Em todos os outros, não escrevi porque pra escrever preciso da minha mente em paz (ou incrivelmente entupida de dúvidas), preciso da minha música ao fundo, do chimarrão perto,e do barulho gostoso das teclas a cada palavra. E claro, da TPM.
E hoje subitamente recuperei tudo, ou pelo menos parte disso. Recuperei porque percebi o quão mais solta eu fico defenestrando meus pensamentos, e até usando essas palavras conotativamente como quem não quer saber de regra nenhuma... Acho que ligar o foda-se pra algumas horas de estudo, de coisas mesquinhas também ajudou, aliás, o exercício pro ENEM fica pra amanhã de manhã. E daí?
De vez em quando acho bom deixar a parte superficial da nossa existência de lado, pra ficar olhando as estrelas no telhado de casa até mais tarde, pra caminhar sem rumo por aí ou pra botar a música no volume máximo e esquecer do mundo. Ou simplesmente pra escrever.
Quem sabe meu estilo tenha mudado um pouco, e por medo todo esse tempo escrevi só no meu caderno, escondido ao lado da cama. Daqueles textos opinativos sobre assuntos polêmicos, sobraram meu português agora não tão atualizado e todo o meu sentimentalismo. Não é de todo ruim, só deixei as dores do mundo de lado por um tempo, prá cuidar de mim, e pra amar.
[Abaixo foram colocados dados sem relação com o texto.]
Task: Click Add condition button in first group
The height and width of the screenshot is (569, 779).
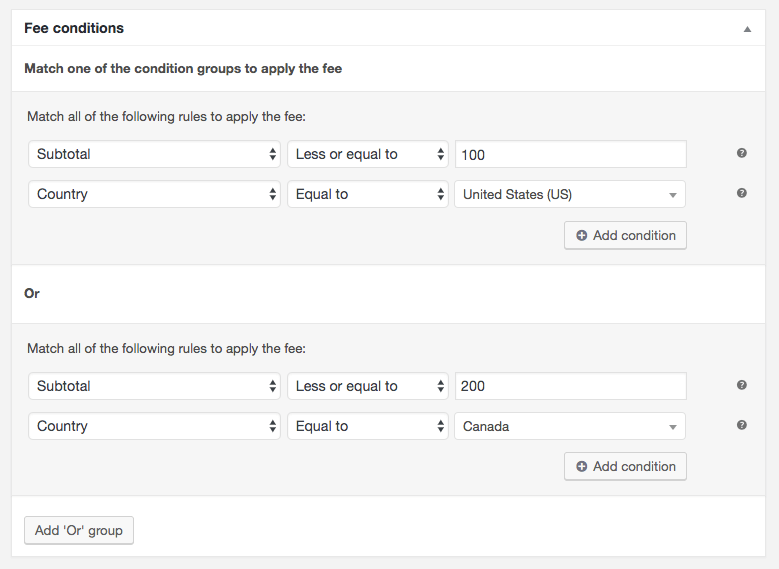Action: pos(625,236)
O que importa é que toda aquela minha mania de escrever se libertou outra vez, e é tão melhor assim! Pensei em fazer um blog pro meu sentimentalismo, outro prás minhas idéias, outro pros meus planos, outro pro meu dia-a-dia, outro pros meu amor, outro pra criticar o mundo inteirinho...
Mas isso seria uma fragmentação exagerada da minha personalidade. Agora eu vi que a graça é tudo junto mesmo, misturado, confuso e louco; assim como eu sou.